=== Begin Enclosure ===

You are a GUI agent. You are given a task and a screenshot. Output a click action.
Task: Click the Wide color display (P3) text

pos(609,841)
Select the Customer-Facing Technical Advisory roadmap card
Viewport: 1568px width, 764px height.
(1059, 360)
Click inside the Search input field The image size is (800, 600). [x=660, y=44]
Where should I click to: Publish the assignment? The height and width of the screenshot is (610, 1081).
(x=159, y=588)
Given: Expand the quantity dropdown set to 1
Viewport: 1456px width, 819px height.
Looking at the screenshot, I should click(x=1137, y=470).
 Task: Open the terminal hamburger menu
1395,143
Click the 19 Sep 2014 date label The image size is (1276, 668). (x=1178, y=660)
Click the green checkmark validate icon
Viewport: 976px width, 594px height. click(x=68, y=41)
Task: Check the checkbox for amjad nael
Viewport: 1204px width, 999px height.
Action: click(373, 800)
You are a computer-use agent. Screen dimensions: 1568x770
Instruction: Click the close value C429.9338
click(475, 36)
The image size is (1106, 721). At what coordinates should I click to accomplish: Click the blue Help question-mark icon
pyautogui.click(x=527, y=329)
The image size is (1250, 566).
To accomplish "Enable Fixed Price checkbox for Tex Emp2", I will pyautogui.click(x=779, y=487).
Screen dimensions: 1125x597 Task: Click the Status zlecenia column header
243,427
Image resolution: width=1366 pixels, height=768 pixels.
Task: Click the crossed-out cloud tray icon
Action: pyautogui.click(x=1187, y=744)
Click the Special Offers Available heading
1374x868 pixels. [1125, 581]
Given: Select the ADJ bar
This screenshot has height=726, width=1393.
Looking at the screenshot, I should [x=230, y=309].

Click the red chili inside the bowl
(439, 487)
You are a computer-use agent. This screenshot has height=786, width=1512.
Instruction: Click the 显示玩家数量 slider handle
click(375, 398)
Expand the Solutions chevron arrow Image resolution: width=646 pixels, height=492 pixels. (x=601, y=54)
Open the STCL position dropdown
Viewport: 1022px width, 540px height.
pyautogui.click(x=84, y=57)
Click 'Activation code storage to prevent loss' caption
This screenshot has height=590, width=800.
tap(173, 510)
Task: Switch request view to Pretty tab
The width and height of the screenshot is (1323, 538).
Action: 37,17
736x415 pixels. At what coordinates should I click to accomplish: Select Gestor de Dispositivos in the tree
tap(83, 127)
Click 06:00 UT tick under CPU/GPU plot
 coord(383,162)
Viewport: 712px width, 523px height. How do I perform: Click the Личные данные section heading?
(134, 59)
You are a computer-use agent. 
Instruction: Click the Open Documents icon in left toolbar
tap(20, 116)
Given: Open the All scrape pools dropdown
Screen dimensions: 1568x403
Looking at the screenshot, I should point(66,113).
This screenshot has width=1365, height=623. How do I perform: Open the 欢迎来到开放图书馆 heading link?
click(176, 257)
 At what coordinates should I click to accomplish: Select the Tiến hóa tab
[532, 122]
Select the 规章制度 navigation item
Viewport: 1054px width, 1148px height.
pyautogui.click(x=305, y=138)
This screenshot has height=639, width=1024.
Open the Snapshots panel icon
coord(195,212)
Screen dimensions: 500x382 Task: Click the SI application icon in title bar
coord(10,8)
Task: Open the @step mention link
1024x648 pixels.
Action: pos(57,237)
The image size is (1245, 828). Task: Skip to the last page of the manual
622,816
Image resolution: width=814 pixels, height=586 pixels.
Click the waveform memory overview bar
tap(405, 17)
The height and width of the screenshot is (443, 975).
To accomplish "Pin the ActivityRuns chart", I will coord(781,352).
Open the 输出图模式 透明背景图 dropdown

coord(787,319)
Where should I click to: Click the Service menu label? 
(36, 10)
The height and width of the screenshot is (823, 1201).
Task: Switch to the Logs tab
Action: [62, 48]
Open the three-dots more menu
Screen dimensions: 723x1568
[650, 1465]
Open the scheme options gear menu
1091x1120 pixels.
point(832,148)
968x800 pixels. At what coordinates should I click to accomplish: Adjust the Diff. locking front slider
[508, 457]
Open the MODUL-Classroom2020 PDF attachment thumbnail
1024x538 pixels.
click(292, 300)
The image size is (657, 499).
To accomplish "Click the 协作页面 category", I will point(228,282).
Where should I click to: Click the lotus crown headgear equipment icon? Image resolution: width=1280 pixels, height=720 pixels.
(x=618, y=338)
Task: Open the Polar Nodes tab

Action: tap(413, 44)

=== End Enclosure ===

**To do**
How many lines of the data contain the word "checkbox"? Answer with the number alone.

**Response box**
2